### [EXERCISE]
Write out the entries below exactly, from the first line to the one with "Given: Click the truncated @w... handle", both ends included.

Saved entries
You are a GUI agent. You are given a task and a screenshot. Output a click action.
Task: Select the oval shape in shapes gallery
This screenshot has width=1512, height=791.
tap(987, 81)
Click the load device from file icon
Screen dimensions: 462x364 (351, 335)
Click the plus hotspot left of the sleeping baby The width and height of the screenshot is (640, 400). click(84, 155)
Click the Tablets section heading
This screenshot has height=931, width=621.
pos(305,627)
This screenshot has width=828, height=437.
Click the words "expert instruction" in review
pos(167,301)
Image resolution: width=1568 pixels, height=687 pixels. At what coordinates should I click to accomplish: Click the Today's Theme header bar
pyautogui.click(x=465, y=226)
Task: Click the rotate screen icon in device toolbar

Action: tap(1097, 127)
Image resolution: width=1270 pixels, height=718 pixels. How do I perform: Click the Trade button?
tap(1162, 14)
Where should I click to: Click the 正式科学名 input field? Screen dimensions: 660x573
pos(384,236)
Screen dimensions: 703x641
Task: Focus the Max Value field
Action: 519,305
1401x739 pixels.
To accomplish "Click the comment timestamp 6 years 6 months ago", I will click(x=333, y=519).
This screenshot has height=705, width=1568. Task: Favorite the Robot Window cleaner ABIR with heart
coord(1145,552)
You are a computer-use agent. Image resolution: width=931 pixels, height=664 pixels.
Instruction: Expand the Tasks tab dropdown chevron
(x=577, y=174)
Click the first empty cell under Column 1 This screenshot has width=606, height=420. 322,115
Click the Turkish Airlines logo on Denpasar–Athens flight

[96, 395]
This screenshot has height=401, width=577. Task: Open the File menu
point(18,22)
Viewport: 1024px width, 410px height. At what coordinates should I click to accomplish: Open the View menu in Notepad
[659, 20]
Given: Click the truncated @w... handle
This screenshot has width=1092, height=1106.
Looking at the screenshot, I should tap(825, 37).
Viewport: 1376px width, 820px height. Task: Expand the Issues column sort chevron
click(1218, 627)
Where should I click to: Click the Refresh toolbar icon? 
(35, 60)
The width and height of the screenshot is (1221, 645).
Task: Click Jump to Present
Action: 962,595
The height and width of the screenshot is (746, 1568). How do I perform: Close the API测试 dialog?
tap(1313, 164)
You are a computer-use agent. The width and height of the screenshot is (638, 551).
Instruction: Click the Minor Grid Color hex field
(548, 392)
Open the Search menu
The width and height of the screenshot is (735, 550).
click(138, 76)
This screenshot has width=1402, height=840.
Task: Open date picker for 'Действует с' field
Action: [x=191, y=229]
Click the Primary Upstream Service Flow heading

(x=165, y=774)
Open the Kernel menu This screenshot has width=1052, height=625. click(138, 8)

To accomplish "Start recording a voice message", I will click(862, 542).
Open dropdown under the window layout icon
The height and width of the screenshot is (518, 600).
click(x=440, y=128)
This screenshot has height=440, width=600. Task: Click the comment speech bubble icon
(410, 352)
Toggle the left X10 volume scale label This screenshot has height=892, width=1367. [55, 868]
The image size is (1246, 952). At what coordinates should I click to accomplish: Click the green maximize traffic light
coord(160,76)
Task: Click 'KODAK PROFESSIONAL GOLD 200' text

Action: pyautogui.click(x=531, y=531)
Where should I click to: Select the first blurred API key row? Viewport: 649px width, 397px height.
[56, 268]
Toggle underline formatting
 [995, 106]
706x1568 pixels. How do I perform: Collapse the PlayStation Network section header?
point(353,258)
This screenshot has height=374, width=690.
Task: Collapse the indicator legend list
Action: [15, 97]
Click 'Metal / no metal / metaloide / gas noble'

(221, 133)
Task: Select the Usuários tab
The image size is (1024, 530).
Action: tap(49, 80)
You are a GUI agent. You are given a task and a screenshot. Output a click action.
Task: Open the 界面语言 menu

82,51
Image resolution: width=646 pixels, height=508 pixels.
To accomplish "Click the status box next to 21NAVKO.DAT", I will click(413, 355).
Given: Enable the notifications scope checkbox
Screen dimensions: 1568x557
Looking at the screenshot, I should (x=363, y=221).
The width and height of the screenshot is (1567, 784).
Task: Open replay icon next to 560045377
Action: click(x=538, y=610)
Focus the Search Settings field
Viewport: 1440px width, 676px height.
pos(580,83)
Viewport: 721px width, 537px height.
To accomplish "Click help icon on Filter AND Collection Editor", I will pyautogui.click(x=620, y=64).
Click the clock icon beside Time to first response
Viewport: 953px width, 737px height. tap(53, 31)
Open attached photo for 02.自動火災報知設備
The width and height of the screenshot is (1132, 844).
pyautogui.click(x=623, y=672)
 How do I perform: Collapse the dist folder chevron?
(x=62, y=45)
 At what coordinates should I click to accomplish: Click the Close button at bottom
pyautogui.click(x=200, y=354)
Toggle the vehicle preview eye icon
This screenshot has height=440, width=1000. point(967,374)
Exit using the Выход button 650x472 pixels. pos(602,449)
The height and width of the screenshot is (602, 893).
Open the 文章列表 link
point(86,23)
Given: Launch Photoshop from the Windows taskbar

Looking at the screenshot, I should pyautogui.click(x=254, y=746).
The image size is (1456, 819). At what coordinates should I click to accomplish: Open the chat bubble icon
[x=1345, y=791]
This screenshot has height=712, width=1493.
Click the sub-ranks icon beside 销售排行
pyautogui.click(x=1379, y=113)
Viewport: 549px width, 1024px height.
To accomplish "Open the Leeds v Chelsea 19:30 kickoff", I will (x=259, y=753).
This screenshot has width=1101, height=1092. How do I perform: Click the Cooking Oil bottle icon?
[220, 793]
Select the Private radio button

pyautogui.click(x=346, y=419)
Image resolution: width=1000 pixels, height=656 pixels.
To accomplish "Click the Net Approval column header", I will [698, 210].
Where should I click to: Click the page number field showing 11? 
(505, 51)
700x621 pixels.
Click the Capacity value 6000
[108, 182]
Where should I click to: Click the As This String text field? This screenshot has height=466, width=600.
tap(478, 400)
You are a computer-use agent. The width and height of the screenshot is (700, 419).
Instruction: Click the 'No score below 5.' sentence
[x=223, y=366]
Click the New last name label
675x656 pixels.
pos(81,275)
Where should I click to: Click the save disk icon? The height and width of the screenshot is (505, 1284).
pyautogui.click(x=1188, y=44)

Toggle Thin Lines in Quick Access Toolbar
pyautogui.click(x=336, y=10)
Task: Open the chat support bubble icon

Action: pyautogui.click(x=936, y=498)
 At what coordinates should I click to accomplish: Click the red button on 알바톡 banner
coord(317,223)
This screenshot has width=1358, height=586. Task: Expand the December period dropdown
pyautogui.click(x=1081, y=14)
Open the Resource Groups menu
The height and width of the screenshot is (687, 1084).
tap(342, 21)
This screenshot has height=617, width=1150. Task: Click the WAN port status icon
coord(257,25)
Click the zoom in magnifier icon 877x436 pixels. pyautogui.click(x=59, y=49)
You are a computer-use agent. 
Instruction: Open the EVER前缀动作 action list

### [FINAL ANSWER]
You are a GUI agent. You are given a task and a screenshot. Output a click action.
Task: Select the oval shape in shapes gallery
This screenshot has width=1512, height=791.
tap(987, 81)
Click the load device from file icon
Screen dimensions: 462x364 (351, 335)
Click the plus hotspot left of the sleeping baby The width and height of the screenshot is (640, 400). click(84, 155)
Click the Tablets section heading
This screenshot has height=931, width=621.
pos(305,627)
This screenshot has width=828, height=437.
Click the words "expert instruction" in review
pos(167,301)
Image resolution: width=1568 pixels, height=687 pixels. At what coordinates should I click to accomplish: Click the Today's Theme header bar
pyautogui.click(x=465, y=226)
Task: Click the rotate screen icon in device toolbar

Action: tap(1097, 127)
Image resolution: width=1270 pixels, height=718 pixels. How do I perform: Click the Trade button?
tap(1162, 14)
Where should I click to: Click the 正式科学名 input field? Screen dimensions: 660x573
pos(384,236)
Screen dimensions: 703x641
Task: Focus the Max Value field
Action: 519,305
1401x739 pixels.
To accomplish "Click the comment timestamp 6 years 6 months ago", I will click(x=333, y=519).
This screenshot has height=705, width=1568. Task: Favorite the Robot Window cleaner ABIR with heart
coord(1145,552)
You are a computer-use agent. Image resolution: width=931 pixels, height=664 pixels.
Instruction: Expand the Tasks tab dropdown chevron
(x=577, y=174)
Click the first empty cell under Column 1 This screenshot has width=606, height=420. 322,115
Click the Turkish Airlines logo on Denpasar–Athens flight

[96, 395]
This screenshot has height=401, width=577. Task: Open the File menu
point(18,22)
Viewport: 1024px width, 410px height. At what coordinates should I click to accomplish: Open the View menu in Notepad
[659, 20]
Given: Click the truncated @w... handle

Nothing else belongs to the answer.